Clinical Research Coordinator I - Psychiatry

Position Summary

We are seeking a motivated and highly organized individual to serve as a full-time Clinical Research Coordinator for the newly funded ADAPT initiative (Aligning Discoveries Across Psychedelic Therapies), a major research effort focused initially on establishing validated approaches and methods to reliably measure biological effects using MRI in the exciting and emerging field of psychedelic medicine (https://adaptroadmap.org).

The Clinical Research Coordinator will play a central role in implementing the ADAPT initiative at WashU and in supporting local participation in a broader multi-site consortium. This individual will be responsible for coordinating key aspects of study operations, including participant recruitment and scheduling, management of local regulatory activities, and the collection, review, and upload of MRI data according to standardized consortium protocols. The Coordinator will help ensure high-quality, protocol-driven data collection and smooth day-to-day study execution, while serving as a critical liaison among research participants, investigators, and collaborating study teams.

Successful candidates will have strong organizational and interpersonal skills, careful attention to detail, and an interest in working directly with human research participants in a dynamic and collaborative research environment. This position offers the opportunity to take on meaningful responsibility within an innovative, high-impact research initiative. For individuals interested in expanding their role, there may also be opportunities to learn about neuroimaging data processing and contribute to data analysis.

Job Description

Primary Duties & Responsibilities:

• Implements and manages all phases of study/protocol and ensures compliance with protocol guidelines and requirements of regulatory agencies.
• Makes assessments and determinations of participants’ progress in the study; analyzes, investigates and reports adverse events; makes decisions as to when to notify physicians of issues, when to stop participant inclusion and/or to make and/or recommend adjustment of the protocol of particular participants.
• Resolves protocol management issues and recommends corrective action as appropriate; serves as liaison with funding or sponsoring agency.
• Recruits and enrolls study participants; makes and/or participates in making determinations of eligibility based on diagnostic criteria and/or observations/analysis in participant interviews.
• Confers with participants to explain purpose of study and obtain completed informed consent packets; explains diagnostic procedures and treatment plans to address participant/family concerns.
• Administers/scores tests and/or evaluates all lab and clinical assessments to ensure they are completed in a timely manner.
• Ensures timely completion of all protocol requirements (assessment, lab testing, procedures and treatments), to include scheduling and facilitating the patient’s timely completion of protocol requirements
• Oversees smooth day-to-day execution of study while serving as a critical liaison among research participants, investigators, and collaborating study teams.
• Collects, reviews, and upload of MRI data according to standardized consortium protocols.
• Performs other duties as assigned.

Working Conditions:

Job Location/Working Conditions
Patient care setting.

Physical Effort
Typically sitting at desk or table.

Equipment
Office equipment.

The above statements are intended to describe the general nature and level of work performed by people assigned to this classification.
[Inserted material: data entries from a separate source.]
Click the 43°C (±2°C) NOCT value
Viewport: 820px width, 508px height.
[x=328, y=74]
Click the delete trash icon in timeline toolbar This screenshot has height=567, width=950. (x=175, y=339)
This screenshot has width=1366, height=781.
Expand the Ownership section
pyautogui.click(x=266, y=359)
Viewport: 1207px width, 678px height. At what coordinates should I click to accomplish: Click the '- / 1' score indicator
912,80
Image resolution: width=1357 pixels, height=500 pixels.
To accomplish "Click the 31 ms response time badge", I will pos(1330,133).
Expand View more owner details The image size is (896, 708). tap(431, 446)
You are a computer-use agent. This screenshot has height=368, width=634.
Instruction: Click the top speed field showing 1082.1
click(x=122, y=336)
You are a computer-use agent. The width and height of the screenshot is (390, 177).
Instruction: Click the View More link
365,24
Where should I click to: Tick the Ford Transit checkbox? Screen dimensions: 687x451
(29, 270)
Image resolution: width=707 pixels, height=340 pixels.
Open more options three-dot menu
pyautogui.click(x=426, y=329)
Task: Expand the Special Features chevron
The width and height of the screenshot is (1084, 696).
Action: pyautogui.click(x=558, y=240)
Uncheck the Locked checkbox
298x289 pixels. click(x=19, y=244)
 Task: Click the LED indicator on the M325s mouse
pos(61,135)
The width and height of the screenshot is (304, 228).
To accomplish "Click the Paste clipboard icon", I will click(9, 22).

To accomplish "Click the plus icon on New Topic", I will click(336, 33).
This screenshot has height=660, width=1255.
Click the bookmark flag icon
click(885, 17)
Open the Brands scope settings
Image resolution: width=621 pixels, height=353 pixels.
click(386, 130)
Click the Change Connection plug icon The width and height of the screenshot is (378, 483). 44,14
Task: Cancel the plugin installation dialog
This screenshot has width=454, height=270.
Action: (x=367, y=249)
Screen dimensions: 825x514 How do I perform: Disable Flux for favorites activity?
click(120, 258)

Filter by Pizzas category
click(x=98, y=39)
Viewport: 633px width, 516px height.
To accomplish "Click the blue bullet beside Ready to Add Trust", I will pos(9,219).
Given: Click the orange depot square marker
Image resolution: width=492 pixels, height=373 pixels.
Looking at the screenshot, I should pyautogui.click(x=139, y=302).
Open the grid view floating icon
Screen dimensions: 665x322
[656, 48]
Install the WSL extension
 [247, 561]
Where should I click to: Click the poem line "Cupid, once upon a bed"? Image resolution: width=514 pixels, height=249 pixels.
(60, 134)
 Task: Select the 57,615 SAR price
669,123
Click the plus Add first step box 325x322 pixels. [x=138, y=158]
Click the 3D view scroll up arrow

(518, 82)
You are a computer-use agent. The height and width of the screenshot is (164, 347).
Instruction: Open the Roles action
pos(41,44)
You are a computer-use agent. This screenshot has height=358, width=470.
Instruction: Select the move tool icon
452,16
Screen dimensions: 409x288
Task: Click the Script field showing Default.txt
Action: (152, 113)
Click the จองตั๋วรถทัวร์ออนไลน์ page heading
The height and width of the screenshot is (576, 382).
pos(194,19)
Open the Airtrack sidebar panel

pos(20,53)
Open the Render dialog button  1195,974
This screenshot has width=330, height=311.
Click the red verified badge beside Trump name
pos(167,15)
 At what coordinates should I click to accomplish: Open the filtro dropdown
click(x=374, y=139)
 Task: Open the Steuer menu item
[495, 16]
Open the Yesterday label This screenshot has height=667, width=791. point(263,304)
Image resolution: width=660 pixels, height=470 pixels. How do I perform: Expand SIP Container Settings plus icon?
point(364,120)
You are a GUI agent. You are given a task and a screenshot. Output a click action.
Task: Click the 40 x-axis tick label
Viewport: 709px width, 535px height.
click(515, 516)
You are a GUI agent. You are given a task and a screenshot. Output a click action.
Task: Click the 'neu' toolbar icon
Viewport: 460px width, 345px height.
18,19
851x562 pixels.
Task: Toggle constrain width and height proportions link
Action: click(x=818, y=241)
They are not intended to be construed as an exhaustive list of all job duties performed by the personnel so classified. Management reserves the right to revise or amend duties at any time.

Required Qualifications

Education:
Bachelor’s degree or combination of education and/or experience may substitute for minimum education.

Certifications/Professional Licenses:
The list below may include all acceptable certifications, professional licenses and issuers. More than one credential, certification or professional license may be required depending on the role. Basic Life Support - American Heart Association, Basic Life Support - American Red Cross

Work Experience:
No specific work experience is required for this position.

Skills:
Not Applicable

Driver's License:
A driver's license is not required for this position.

More About This Job

Required Qualifications:
Basic Life Support certification (Online BLS certifications, those without a skills assessment component, are not sufficient to meet the BLS requirements).

Preferred Qualifications

Education:
No additional education unless stated elsewhere in the job posting.

Certifications/Professional Licenses:
No additional certification/professional licenses unless stated elsewhere in the job posting.

Work Experience:
Human Subject Research (1 Year)

Skills:
Clinical Research, Clinical Study Protocols, Communication, Computer Systems, Detail-Oriented, Human Subjects Research, Interpersonal Communication, Magnetic Resonance Imaging (MRI), Organizing, Recruiting, Research Data Collection, Research Support, Scheduling

Grade

C09

Salary Range

$47,400.00 - $71,200.00 / Annually
The salary range reflects base salaries paid for positions in a given job grade across the University. Individual rates within the range will be determined by factors including one's qualifications and performance, equity with others in the department, market rates for positions within the same grade and department budget.